=== WHAT IS REQUIRED ===
For the data below, restate word for word only the lines from the line containing "Robert Gawliński (175, 882)" through the line containing "Prognoza pogody (96, 2218)", both ends included.

=== AVAILABLE DATA ===

★ ★ ★ ★

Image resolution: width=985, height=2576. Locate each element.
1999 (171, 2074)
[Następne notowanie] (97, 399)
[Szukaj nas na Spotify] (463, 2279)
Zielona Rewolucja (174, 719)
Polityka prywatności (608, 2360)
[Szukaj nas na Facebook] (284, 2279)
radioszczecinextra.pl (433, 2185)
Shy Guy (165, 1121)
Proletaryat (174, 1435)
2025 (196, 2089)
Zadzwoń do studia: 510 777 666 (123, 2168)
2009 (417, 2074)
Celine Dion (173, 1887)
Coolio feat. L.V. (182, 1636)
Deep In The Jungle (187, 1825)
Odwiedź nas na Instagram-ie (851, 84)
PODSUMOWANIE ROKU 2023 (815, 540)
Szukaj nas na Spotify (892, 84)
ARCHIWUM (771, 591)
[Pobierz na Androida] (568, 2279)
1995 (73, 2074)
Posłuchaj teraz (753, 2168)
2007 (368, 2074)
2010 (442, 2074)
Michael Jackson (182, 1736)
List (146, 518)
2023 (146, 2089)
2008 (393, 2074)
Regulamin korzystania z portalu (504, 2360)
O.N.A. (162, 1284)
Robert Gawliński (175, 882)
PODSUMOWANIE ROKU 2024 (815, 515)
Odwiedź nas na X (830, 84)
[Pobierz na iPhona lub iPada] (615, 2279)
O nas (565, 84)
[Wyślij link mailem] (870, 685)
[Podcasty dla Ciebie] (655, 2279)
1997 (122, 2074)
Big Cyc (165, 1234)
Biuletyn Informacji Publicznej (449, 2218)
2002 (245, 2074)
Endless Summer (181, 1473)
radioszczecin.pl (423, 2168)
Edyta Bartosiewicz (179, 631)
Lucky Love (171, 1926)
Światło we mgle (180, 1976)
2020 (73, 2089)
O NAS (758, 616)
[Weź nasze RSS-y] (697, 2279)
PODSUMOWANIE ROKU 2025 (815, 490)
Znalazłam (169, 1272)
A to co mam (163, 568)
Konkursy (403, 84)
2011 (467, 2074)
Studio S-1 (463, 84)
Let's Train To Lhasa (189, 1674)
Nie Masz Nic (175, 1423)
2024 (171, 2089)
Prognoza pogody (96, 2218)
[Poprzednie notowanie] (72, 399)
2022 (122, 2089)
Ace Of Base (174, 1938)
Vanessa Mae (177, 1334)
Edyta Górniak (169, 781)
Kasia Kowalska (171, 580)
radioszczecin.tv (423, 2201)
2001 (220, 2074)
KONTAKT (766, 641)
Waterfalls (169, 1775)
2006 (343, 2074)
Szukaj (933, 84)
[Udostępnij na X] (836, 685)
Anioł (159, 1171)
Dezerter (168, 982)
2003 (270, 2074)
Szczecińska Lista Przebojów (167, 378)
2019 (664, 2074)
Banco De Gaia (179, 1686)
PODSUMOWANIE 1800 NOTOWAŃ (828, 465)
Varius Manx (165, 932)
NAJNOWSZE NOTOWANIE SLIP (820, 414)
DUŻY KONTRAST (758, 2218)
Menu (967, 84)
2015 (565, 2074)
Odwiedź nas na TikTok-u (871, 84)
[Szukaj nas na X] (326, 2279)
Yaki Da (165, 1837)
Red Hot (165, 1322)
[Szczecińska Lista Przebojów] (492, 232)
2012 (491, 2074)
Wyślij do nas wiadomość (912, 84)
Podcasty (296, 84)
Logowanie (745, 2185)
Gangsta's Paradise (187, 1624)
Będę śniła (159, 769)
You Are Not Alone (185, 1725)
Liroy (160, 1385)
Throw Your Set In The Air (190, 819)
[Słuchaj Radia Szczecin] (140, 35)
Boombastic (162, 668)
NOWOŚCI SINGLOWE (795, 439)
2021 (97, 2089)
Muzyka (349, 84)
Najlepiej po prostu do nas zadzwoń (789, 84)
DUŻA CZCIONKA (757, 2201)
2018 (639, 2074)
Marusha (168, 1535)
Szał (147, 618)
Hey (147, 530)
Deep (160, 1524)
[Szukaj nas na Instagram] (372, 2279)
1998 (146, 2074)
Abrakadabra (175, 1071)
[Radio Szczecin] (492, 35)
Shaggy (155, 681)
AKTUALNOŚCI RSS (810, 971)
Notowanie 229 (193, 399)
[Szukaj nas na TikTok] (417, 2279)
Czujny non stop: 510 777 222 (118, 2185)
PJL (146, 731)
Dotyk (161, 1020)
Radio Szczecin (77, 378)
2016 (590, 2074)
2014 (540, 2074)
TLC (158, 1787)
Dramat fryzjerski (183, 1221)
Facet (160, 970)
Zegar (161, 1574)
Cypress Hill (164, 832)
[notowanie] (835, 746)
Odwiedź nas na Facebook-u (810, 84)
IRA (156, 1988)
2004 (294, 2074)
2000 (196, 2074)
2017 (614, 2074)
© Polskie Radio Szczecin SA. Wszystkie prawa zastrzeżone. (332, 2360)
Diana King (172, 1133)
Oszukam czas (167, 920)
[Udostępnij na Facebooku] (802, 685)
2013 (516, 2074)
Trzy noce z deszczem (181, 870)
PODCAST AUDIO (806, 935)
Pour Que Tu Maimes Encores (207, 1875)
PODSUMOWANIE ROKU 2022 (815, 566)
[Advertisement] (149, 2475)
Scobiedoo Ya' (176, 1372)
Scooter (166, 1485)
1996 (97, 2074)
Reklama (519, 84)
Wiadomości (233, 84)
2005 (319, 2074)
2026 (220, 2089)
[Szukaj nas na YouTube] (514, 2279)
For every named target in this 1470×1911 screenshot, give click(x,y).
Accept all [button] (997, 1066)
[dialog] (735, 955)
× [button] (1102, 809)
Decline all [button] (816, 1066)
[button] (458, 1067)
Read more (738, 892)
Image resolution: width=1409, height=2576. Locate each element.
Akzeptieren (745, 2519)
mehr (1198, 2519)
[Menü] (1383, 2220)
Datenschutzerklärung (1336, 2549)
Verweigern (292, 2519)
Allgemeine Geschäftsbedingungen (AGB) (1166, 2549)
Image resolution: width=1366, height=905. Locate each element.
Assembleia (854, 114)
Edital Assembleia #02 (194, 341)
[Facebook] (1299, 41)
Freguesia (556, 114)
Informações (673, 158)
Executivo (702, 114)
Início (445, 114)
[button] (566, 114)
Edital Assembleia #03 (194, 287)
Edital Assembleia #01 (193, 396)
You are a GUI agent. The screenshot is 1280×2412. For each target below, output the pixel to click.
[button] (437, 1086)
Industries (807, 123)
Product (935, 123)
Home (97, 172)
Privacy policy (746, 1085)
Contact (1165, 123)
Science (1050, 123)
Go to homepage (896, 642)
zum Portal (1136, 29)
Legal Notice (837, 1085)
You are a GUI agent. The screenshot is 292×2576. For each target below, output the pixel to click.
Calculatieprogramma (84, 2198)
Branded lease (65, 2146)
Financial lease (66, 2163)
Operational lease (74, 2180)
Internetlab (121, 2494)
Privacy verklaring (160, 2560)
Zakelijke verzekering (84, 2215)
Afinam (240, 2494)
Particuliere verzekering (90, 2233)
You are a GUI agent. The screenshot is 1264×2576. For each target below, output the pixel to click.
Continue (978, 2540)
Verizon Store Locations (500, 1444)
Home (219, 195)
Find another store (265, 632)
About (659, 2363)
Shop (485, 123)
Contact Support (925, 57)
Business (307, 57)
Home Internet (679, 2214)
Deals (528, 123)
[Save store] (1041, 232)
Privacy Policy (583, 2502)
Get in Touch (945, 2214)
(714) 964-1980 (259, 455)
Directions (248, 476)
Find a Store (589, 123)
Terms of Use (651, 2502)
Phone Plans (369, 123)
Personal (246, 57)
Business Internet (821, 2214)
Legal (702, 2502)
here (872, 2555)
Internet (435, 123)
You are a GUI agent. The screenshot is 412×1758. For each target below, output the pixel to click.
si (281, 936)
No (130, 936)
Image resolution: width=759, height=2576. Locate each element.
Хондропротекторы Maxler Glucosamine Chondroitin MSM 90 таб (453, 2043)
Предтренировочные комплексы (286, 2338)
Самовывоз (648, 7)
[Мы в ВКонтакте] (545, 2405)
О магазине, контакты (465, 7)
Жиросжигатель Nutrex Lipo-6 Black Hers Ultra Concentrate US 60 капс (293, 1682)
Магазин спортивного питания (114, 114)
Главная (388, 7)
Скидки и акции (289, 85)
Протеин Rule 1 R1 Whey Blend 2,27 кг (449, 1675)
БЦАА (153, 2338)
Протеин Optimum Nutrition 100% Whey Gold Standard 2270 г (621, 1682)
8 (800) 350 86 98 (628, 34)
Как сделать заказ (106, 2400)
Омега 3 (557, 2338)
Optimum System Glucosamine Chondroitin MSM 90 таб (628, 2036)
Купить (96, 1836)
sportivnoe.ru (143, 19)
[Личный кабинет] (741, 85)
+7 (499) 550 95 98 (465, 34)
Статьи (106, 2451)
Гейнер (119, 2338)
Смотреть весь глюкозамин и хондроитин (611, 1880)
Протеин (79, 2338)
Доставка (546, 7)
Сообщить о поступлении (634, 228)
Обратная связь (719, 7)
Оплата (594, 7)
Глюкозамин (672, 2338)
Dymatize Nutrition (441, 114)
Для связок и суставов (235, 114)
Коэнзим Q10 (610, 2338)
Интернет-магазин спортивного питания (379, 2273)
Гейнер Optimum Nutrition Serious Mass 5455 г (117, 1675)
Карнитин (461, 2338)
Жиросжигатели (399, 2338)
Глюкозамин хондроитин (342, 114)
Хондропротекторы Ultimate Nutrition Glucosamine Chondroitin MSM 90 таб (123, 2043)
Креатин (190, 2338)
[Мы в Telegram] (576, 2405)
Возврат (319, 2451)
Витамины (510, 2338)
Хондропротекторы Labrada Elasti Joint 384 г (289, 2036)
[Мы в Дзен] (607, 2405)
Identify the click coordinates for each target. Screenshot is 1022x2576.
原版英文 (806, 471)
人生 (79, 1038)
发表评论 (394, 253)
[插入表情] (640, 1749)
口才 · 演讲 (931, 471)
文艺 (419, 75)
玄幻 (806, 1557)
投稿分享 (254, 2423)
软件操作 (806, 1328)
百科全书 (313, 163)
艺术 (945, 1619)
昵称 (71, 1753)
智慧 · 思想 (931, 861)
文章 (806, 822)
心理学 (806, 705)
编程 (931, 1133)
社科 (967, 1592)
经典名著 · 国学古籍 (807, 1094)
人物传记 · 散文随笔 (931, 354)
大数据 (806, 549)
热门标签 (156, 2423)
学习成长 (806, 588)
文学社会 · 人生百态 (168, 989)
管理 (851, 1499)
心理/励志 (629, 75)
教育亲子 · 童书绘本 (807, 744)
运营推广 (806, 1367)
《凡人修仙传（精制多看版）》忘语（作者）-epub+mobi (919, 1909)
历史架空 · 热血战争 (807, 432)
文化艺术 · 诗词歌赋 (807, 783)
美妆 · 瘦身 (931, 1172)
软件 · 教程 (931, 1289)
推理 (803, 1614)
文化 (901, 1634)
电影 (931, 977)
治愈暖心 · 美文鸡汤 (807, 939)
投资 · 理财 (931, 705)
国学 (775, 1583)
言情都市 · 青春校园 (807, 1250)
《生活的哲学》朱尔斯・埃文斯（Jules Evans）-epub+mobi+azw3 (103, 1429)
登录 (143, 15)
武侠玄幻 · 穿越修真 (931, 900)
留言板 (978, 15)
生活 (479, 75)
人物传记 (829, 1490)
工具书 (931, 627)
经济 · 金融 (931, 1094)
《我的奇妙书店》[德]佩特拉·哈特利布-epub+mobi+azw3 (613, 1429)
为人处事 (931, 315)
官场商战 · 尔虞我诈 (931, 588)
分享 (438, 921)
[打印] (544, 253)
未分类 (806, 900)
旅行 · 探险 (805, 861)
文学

★ ★ ★ ★

=== TASK SOLUTION ===
Robert Gawliński (175, 882)
PODSUMOWANIE ROKU 2024 (815, 515)
Odwiedź nas na X (830, 84)
[Pobierz na iPhona lub iPada] (615, 2279)
O nas (565, 84)
[Wyślij link mailem] (870, 685)
[Podcasty dla Ciebie] (655, 2279)
1997 (122, 2074)
Big Cyc (165, 1234)
Biuletyn Informacji Publicznej (449, 2218)
2002 (245, 2074)
Endless Summer (181, 1473)
radioszczecin.pl (423, 2168)
Edyta Bartosiewicz (179, 631)
Lucky Love (171, 1926)
Światło we mgle (180, 1976)
2020 (73, 2089)
O NAS (758, 616)
[Weź nasze RSS-y] (697, 2279)
PODSUMOWANIE ROKU 2025 (815, 490)
Znalazłam (169, 1272)
A to co mam (163, 568)
Konkursy (403, 84)
2011 (467, 2074)
Studio S-1 (463, 84)
Let's Train To Lhasa (189, 1674)
Nie Masz Nic (175, 1423)
2024 (171, 2089)
Prognoza pogody (96, 2218)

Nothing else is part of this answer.